● **Text passage**
####################

You are viewing a plain text version of this content. The canonical link for it is here.
Posted to commits@druid.apache.org by GitBox <gi...@apache.org> on 2019/06/28 21:22:46 UTC
[GitHub] [incubator-druid] jon-wei commented on issue #5698: Oak: New Concurrent Key-Value Map

jon-wei commented on issue #5698: Oak: New Concurrent Key-Value Map 
URL: https://github.com/apache/incubator-druid/issues/5698#issuecomment-506881097
 
 
   @sanastas 
   
   Thanks for contributing https://github.com/apache/incubator-druid/pull/7676!
   
   I've been thinking about what the path to potentially merging #7676 would look like.
   
   In Druid, there are currently two categories of code contributions, and for merging consideration, these two categories have different requirements.
     - Core Druid and core extensions
     - Contrib extensions
   
   The requirements for contrib extensions are looser and could roughly be described as "reasonable implementation and potentially useful for some use cases or experimentation". The contrib extensions aren't actively maintained by the Druid committers, and are generally less extensively tested.

####################

● **Extracted records**
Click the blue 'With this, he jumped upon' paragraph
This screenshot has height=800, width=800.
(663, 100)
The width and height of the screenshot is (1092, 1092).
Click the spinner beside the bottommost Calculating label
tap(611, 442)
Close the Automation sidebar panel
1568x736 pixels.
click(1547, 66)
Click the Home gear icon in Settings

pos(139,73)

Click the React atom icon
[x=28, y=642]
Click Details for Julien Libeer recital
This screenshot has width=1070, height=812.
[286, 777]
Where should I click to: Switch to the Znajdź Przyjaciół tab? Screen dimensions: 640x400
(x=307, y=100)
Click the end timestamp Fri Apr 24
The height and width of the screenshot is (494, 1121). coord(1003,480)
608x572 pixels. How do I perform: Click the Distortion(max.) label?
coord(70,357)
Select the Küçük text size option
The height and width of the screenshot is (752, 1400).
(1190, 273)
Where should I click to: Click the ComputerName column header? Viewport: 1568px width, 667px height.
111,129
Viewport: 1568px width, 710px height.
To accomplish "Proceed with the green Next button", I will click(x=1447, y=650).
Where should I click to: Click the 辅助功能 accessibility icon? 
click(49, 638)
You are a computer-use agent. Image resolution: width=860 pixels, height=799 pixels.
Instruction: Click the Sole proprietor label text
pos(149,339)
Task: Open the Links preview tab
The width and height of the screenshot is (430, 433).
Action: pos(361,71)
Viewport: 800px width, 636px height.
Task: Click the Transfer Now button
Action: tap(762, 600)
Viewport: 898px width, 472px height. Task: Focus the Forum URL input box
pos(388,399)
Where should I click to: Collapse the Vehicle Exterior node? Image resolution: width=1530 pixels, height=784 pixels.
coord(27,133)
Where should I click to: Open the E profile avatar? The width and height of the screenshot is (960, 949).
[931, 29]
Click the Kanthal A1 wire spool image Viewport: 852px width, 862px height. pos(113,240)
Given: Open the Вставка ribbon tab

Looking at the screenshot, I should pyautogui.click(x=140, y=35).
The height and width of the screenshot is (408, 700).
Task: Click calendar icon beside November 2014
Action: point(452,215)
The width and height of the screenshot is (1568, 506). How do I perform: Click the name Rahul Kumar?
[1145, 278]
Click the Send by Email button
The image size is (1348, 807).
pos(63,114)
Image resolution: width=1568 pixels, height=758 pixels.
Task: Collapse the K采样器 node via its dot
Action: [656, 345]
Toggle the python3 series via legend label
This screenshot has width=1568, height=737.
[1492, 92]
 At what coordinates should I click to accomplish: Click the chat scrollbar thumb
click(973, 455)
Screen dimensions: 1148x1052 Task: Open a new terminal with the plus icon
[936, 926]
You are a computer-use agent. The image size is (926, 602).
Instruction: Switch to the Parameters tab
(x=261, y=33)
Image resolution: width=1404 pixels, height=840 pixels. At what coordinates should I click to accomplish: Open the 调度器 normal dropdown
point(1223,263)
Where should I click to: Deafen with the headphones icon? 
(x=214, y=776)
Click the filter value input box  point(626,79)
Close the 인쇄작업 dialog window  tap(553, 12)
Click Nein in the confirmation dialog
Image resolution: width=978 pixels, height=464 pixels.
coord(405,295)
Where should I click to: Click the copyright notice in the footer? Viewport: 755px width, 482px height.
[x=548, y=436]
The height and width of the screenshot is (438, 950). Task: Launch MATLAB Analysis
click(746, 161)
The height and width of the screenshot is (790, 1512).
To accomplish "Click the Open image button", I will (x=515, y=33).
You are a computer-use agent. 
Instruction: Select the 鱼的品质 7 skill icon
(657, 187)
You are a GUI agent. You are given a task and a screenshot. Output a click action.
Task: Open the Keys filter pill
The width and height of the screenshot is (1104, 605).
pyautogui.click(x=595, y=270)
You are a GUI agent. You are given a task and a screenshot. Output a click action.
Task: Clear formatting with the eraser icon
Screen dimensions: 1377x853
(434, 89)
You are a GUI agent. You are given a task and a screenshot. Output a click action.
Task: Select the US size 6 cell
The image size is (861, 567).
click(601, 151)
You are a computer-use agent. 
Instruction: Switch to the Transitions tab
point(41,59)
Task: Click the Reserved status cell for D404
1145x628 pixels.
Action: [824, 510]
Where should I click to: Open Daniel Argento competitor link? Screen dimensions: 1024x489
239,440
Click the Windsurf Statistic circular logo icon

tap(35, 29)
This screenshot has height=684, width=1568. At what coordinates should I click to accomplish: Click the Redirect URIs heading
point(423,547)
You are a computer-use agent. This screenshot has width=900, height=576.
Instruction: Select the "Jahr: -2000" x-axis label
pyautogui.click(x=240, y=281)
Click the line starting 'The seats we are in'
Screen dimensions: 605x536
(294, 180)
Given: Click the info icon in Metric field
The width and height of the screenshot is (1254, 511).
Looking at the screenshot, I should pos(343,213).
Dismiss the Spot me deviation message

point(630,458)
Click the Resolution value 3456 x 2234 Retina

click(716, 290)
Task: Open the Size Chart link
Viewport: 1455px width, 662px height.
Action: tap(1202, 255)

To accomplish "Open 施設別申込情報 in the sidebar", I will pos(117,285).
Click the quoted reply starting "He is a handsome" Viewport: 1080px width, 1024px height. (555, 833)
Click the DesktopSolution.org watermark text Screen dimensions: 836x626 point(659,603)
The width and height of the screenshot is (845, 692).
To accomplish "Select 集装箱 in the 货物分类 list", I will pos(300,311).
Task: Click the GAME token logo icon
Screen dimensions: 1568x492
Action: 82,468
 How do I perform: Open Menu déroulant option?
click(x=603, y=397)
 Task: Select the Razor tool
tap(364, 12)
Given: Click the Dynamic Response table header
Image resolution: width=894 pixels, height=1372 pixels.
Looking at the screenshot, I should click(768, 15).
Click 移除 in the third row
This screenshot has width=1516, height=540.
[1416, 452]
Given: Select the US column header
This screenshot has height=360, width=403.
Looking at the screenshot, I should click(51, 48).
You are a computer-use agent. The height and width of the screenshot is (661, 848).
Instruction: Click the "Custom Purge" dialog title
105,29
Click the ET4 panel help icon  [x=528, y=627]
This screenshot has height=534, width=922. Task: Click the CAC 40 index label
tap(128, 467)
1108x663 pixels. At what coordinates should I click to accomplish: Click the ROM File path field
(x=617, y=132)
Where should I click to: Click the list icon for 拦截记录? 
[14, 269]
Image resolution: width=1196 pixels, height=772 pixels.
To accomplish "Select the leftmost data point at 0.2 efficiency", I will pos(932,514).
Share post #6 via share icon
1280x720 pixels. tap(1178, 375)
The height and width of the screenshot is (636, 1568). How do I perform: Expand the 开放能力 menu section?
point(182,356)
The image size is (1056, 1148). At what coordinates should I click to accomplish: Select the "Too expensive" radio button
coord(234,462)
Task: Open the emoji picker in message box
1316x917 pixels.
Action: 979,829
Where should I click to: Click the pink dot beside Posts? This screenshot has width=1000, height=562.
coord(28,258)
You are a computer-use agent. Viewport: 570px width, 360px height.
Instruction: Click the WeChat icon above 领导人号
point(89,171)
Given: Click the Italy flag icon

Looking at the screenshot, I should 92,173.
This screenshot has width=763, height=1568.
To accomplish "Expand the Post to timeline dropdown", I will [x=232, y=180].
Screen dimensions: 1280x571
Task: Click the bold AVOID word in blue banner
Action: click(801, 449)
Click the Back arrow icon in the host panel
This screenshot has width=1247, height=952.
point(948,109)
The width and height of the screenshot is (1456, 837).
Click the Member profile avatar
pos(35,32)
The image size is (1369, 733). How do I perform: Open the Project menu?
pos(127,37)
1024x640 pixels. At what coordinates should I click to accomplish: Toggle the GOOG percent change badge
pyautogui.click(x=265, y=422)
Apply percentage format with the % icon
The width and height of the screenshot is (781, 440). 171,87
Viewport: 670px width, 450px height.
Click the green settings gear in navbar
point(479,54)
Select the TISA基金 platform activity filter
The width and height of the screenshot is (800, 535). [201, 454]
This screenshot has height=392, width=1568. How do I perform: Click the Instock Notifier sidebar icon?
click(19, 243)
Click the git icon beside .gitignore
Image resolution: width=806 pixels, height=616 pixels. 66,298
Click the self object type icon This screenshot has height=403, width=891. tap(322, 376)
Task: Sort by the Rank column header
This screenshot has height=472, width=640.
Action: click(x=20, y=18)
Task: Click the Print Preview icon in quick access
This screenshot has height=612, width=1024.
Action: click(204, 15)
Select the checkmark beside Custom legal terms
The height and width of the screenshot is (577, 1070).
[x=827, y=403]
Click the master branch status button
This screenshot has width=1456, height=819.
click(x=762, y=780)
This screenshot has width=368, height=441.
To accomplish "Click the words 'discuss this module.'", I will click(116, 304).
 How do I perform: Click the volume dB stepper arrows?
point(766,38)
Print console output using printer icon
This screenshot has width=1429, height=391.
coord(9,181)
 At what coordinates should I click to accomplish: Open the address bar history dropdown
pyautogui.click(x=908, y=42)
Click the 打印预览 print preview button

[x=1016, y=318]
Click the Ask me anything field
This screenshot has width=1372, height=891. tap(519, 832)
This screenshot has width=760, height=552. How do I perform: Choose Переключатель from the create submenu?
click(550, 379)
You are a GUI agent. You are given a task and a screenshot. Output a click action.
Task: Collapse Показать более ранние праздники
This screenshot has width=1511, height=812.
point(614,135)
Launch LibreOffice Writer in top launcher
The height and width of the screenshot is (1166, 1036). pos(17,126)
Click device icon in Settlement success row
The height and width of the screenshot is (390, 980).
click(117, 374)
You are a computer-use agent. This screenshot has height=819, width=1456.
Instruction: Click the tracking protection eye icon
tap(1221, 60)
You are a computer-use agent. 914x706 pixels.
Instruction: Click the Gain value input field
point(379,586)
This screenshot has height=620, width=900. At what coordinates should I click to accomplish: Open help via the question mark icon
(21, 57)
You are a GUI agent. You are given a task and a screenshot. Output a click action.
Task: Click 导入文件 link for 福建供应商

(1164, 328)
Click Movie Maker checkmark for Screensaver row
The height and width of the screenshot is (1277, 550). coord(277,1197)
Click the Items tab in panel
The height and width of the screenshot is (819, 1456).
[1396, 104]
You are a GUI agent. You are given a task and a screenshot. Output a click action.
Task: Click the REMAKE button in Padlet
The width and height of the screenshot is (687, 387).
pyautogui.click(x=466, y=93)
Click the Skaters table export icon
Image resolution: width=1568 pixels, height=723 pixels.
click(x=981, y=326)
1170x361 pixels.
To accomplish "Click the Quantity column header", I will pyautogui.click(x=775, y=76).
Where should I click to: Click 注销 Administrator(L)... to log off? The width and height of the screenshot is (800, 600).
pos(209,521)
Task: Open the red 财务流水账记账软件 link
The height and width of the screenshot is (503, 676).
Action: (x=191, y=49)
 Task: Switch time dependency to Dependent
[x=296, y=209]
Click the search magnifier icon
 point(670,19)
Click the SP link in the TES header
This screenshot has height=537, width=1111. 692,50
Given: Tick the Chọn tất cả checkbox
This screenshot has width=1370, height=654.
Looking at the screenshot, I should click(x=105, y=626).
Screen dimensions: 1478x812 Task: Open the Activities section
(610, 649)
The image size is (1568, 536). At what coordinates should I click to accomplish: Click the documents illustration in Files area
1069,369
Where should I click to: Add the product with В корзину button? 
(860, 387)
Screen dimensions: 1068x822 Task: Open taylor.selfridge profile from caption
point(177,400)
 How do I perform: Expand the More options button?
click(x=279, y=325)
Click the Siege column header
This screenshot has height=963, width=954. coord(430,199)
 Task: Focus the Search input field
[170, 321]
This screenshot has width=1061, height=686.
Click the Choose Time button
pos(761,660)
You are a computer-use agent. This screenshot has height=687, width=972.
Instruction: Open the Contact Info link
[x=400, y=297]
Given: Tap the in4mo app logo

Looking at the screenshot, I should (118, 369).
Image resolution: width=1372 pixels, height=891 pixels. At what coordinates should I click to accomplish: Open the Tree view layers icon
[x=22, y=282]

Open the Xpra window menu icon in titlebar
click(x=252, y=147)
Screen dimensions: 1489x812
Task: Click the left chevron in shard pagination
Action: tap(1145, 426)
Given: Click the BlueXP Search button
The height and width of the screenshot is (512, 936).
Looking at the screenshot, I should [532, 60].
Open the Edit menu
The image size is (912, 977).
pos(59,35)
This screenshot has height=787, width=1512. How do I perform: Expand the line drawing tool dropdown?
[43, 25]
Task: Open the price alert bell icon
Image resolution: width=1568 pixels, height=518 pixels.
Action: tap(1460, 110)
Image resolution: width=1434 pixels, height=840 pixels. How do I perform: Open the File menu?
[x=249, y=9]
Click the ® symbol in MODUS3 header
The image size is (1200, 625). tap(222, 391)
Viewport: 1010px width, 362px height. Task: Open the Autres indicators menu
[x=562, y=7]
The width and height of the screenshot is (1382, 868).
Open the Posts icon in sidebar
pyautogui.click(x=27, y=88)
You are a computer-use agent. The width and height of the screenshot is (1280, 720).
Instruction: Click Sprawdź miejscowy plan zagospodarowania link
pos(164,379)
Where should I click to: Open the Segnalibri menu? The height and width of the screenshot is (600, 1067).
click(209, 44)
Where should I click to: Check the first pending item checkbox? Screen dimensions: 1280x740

####################

● **Written tasks**
A – Copy from the Oak comment, word for word, the part that opens with the words containing "I've been thinking" and closes with "have different requirements.".
B – Answer these questions using the Oak comment above:
(i) What issue number is the comment posted on?
(ii) Which pull request does the commenter thank the contributor for?
(iii) What are the two categories of code contributions in Druid?
C – Say whether each statement agrees with the Oak comment, and quote the words that decide it:
(i) Contrib extensions are actively maintained by the Druid committers.
(ii) Both categories of code contributions have the same requirements for merging.
(iii) The comment was posted in 2019.

● **Solved tasks**
A –
I've been thinking about what the path to potentially merging #7676 would look like.
   
   In Druid, there are currently two categories of code contributions, and for merging consideration, these two categories have different requirements.

B –
(i) #5698
(ii) https://github.com/apache/incubator-druid/pull/7676 (#7676)
(iii) Core Druid and core extensions; contrib extensions

C –
(i) No: "The contrib extensions aren't actively maintained by the Druid committers"
(ii) No: "these two categories have different requirements"
(iii) Yes: "on 2019/06/28 21:22:46 UTC"